Nasionalisme di Eropa bermula pada abad pertengahan. Kesadaran berbangsa—dalam pengertian nation-state—dipicu oleh gerakan Reformasi Protestan yang dipelopori oleh Martin Luther di Jerman (Dault, 2005:4). Di dunia Islam, munculnya nasionalisme diawali oleh gagasan pan-Islamisme yang telah berkembang sebelumnya dengan dipelopori oleh Al-Afghani. Dalam analisisnya, penyebab keruntuhan Islam dan kaum muslimin bukanlah kelemahan atau kekurangan internal kaum muslim, melainkan imperialisme agresif yang dilancarkan kristen Eropa, yang bertujuan untuk memperbudak kaum muslimin dan menghancurkan Islam.
Dalam kontek Aceh, manakala Nasionalisme oleh sebuah kelompok dimaknai sebagai emosi individu atau publik diatas satu landasan persaudaraan teritorial, golongan (chauvsitik), sejarah dimana golongan ini merasa lebih unggul, atau lebih Aceh dari kelompok atau lain yang berbeda demi target politis yang ingin dicapai. Efek dari nasionalisme semacam ini adalah timbulnya perpecahan yang menghancurkan sendi-sendi kehidupan berbangsa dan bernegara. Nasionalisme ke-Acehan semacam ini pada akhirnya juga menciptkan jurang dengan nasionalisme Islam yang dibangun atas dasar Iman dan Akidah.
Chauvistik
Melihat situasi politik terkini di Aceh, dimana Aceh seakan terbelah oleh pendukung calon independen dan yang menolaknya, nampaknya disini ada gelaja nasionalisme keAcehan yang telah salah kaprah karena nilai-nilai nasionalisme Islam tidak lagi melekat pada bangunan nasionalisme keAcehan tersebut. Ini terlihat dari adanya teriakan-teriakan pendukung Partai Aceh(PA) di gedung DPRA beberapa waktu lalu saat sidang tentang “Qanun Pemilukada”. Misalnya seperti ucapan: “Pue kon awak Aceh kah nyoeh?”. Atau bahkan kata-kata: “Kalian bukan orang Aceh” hanya karena prinsip politik yang berbeda. Begitu juga halnya dengan apa yang diperlihatkan oleh para politisi yang merasa partai mereka adalah wakil asli rakyat Aceh. Selebihnya mereka bukan orang Aceh meskipun jelas-jelas mereka seorang Muslim yang juga dilahirkan dan dibesarkan di Aceh, serta dari keturunan Aceh juga.

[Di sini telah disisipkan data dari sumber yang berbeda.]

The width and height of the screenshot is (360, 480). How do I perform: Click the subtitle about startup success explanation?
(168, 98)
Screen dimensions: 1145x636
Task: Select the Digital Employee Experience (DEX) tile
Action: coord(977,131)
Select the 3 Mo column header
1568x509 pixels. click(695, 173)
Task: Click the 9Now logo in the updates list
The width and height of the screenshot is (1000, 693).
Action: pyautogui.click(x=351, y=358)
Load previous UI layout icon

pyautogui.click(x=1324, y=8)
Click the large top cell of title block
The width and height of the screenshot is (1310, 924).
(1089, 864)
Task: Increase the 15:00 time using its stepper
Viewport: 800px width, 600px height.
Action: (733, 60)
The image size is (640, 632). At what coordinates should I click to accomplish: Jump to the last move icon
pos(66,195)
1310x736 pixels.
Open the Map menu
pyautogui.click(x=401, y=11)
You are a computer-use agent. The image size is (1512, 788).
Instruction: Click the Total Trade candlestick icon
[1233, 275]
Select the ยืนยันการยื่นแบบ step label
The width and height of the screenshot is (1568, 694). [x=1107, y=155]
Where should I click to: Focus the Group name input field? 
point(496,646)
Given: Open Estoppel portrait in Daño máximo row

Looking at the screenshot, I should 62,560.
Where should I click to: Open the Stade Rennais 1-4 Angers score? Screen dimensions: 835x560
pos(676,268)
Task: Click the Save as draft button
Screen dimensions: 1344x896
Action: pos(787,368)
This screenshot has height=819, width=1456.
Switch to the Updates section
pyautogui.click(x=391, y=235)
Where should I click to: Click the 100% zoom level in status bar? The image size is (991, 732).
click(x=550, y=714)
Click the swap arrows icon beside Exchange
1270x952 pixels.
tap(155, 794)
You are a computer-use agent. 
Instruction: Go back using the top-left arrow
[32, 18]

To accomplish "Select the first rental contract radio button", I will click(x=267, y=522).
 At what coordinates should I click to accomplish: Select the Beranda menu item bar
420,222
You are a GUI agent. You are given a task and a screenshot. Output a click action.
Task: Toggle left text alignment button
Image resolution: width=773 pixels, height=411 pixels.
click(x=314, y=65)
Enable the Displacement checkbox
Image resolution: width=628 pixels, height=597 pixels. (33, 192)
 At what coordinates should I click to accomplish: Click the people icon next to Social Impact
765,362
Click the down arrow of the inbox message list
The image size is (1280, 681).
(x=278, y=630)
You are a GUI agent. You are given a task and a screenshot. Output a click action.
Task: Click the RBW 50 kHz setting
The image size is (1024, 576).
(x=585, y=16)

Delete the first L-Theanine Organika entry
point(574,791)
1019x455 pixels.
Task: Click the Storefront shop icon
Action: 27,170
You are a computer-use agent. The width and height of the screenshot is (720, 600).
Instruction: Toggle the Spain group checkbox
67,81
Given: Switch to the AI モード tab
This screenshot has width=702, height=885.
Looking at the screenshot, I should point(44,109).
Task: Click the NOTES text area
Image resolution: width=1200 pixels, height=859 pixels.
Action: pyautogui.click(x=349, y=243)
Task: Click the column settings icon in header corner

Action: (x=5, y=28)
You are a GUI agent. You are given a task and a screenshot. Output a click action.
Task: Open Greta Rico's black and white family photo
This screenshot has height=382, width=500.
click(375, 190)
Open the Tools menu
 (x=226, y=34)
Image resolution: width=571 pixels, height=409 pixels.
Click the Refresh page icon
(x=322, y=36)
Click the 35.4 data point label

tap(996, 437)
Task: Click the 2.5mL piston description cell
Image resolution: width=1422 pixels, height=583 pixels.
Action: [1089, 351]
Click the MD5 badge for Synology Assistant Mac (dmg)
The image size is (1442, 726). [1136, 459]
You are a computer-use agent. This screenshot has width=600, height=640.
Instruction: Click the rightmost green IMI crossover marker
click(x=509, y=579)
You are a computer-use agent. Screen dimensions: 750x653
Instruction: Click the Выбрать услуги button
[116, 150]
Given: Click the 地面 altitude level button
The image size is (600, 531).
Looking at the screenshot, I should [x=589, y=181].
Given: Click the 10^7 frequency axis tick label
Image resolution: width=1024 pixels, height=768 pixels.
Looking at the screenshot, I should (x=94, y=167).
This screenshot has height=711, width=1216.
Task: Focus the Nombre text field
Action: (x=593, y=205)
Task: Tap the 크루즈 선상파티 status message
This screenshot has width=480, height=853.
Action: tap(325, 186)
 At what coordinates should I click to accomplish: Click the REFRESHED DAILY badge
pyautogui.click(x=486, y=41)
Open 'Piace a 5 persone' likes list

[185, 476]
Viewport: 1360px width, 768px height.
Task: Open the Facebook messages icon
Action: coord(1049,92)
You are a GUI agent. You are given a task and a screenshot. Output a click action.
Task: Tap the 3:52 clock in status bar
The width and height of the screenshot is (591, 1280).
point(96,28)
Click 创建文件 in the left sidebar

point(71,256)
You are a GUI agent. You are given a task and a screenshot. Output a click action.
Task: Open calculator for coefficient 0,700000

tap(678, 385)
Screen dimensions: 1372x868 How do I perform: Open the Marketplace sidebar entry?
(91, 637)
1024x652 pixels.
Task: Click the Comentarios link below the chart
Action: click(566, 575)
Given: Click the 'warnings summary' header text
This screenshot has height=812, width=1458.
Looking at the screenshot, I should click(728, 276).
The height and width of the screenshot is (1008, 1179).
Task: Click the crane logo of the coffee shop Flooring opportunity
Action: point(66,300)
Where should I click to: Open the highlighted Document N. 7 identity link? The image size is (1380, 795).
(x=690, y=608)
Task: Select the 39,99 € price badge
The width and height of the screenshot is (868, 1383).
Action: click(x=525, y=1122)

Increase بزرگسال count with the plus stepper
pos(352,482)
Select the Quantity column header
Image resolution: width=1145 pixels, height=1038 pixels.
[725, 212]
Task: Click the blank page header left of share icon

Nasionalisme semacam ini termasuk ke dalam ‘chauvistik karena merasa dirinyalah yang paling ‘Aceh’, paling berhak memimpin Aceh dan semua kelompok lain adalah musuh yang harus dilawan. Nasionalisme ini sesuai labelnya, berlandaskan pada semangat merampas hak-hak orang lain tanpa alasan yang benar. Spirit ini telah berkembang semenjak era jahiliyah dengan segala macam jenisnya. Dan dengan demikian Nasionalisme semacam ini bisa disebut sebagai nasionalisme ala kaum jahiliyah. Karena dibangun tidak atas dasar nilai-nilai Imam dan Akidah. Nasionalisme yang dibangun atas nilai-nilai Iman dan Akidah tidak akan membuat seseorang merasa dirinya lebih hebat dari orang lain, paling Aceh, paling berhak memimpin Aceh. Lebih-lebih, jika nasionalisme keAcehan tersebut muncul dengan target politis yang tidak mengakomodir kepentingan Islam. Rasulullah memberikan peringatan keras bagi nasionalisme model ini: ““Bukan termasuk Ummatku orang yang mengajak pada Ashabiyah(Chauvitisme),dan bukan termasuk ummatku orang yang berperang atas dasar Ashabiyah, dan bukan termasuk ummatku orang yang mati atas dasar Ashabiyah.“(HR.Abu Dawud).
Imam Hasan Al-Banna juga memberikan warning tegas terhadap prinsip nasionalisme seperti model yang dianut oleh kaum jahiliyyah. Arah dan maksud para penyeru nasionalisme semacam ini adalah upaya menghidupkan kembali semangat-semangat jahiliyyah yang telah dibumihanguskan oleh Islam, seperti semangat fanatisme kesukuan, sikap sombong dan merasa lebih dari orang lain, kendati mereka Muslim, menyerukan kembali kepada nilai-nilai jahiliyyah dan sebagai ganti dari nilai-nilai keimanan dan etika-etika Islam yang mulia(Fikih Politik Menurut Imam Hasan Al-Banna, Dr. Muhammad Abdul Qadir Abu Faris: 1999).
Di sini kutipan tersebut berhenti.